Fabio Rojas, an associate professor of sociology at Indiana University, posted a little piece about polling in the Washington Post entitled “How Twitter can help predict an election.” The title is titillating, but fairly innocuous. Not so for the Post’s article in which Rojas asserts that:
- Twitter “discussions” can predict elections so we’ll be able to forget about elections and choose our representatives via digital democracy
- Online public information will replace the polling industry
- Anyone who can write computer code can offer the same analysis as a trained polling professional (pollster)
Whoa! I better find a new job teaching stand up paddle boarding.
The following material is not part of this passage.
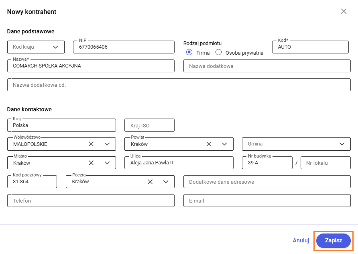Clear the Województwo field value
The height and width of the screenshot is (254, 358).
point(91,144)
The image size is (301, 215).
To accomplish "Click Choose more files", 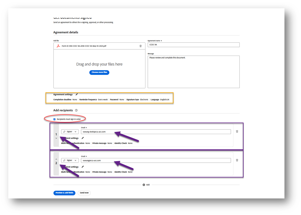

But let’s take a look at those assertions. First, the races Rojas included in his study were mostly what we consider non-competitive. Included in his analysis were all House races where there were two candidates running, so a race pitting a heavy favorite against a longshot equaled “competitive” in Rojas’s world. Obviously, it is a lot easier to predict a winner when most races are foregone conclusions.
More importantly, that 404 of 406 record was based on a model that included a host of other predictive variables. The percentage voting for McCain, the percentage of white voters, and the percentage of college educated voters were added to the tweets to create a model with an adjusted R2 of .87. All that means is that elections can accurately be predicted when a bunch of other variables that we know predict election outcomes are included in the equation. When Rojas’s model consisted of the tweets alone, the R2 drops to .28! So it the other variables — not the tweets — that are doing the robust predicting.
Some observers say it is only a matter of time before Twitter (or another social media app) achieves 80% coverage at which point it would be supposedly substitute for pre-election polling. But the main job of a campaign poll is not to predict the outcome of an election. A campaign poll’s main purpose is to provide strategic advice. That can’t be done with variables coming from Twitter feeds.
Then there’s the scary prospect posed by this article from Andrea Peterson (coincidentally posted the same day as Rojas’s and also from the Washington Post). Peterson’s thesis is that the moment Twitter becomes useful for anything regarding campaigns and elections, consultants will work overtime to defeat it. Because all social media is public, I don’t see anything to stop the bots from mucking up future campaigns.
It sure would be great — except for the interviewers who get paid to do the hard work — to magically acquire cheap, accurate and useable public opinion data. But at the end of the day, there is no magic.